The bill, SB 383, is designed to address the outcome of the California Supreme Court decision earlier this year in Apple vs. Superior Court of Los Angeles County. In that case, the state’s highest court sided with Apple and agreed that sellers of downloadable products can ask for a customer’s name, address and other personally identifiable information during a credit card transaction because of the unique risk of credit card fraud online.
Physical businesses, in contrast, are allowed to ask a customer for identifying information or check a driver’s license, but the seller is prohibited from recording that information or using it in any way aside from fraud prevention. Phone and mail order operations face similar restrictions. In an interview, Sen. Jackson said the intention of the bill is to bring consumer privacy rights into parity whether a purchase is online or offline.
“It’s paralleling the process of what happens in a brick-and-mortar store when you want to buy something,” Jackson said. “They’re not entitled to take down your information, and they’re certainly not entitled to sell it to anybody.”

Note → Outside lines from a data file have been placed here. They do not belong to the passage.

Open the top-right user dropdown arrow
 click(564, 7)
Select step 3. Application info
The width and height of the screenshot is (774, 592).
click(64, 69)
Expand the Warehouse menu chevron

Apple and other Silicon Valley giants rarely disclose how they put the data they collect to use. However, many user agreements — that box most consumers click without reading before completing a transaction — give companies broad leeway to store data, sift through it and use it. Sometimes that’s through internal marketing and business intelligence, but it can also be through monetizing data.
“Some companies will aggregate the information and will sell it to other companies without our permission,” Sen. Jackson said.

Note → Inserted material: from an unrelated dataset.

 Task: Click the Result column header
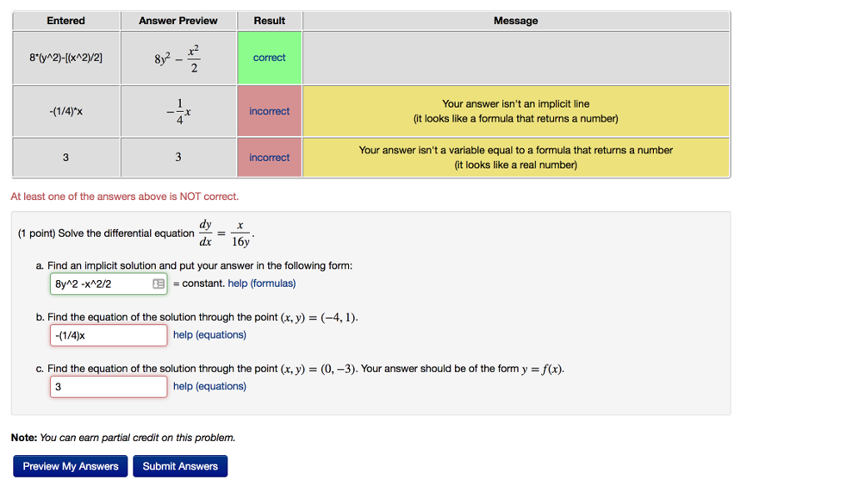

It is not immediately clear what impact, if any, the bill would have on the e-commerce and digital advertising businesses in the Tri-Counties.
Digital advertisers contacted by the Business Times said the change would have no effect on their firms because they specifically avoid dealing in personally identifiable information.

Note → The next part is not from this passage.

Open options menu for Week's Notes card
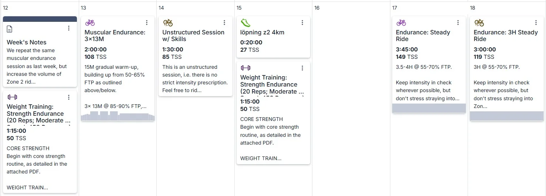 click(69, 28)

The bill would not affect e-commerce businesses that collect addresses for shipping or providing physical services, but it would affect sellers of software and online services. Several business-to-business software providers contacted by the Business Times said very few of their business clients pay via credit card.
Goleta-based Citrix Online, the region’s largest seller of software services directly to consumers, said that it had not yet formally reviewed the proposal but that it aims to create a “trusting experience” with its users and complies with all applicable laws.
The bill would ban online sellers from asking for anything other than the minimum to reasonably prevent fraud, such as billing ZIP codes. Sellers would have to securely destroy that information and would be banned from sharing it with third parties.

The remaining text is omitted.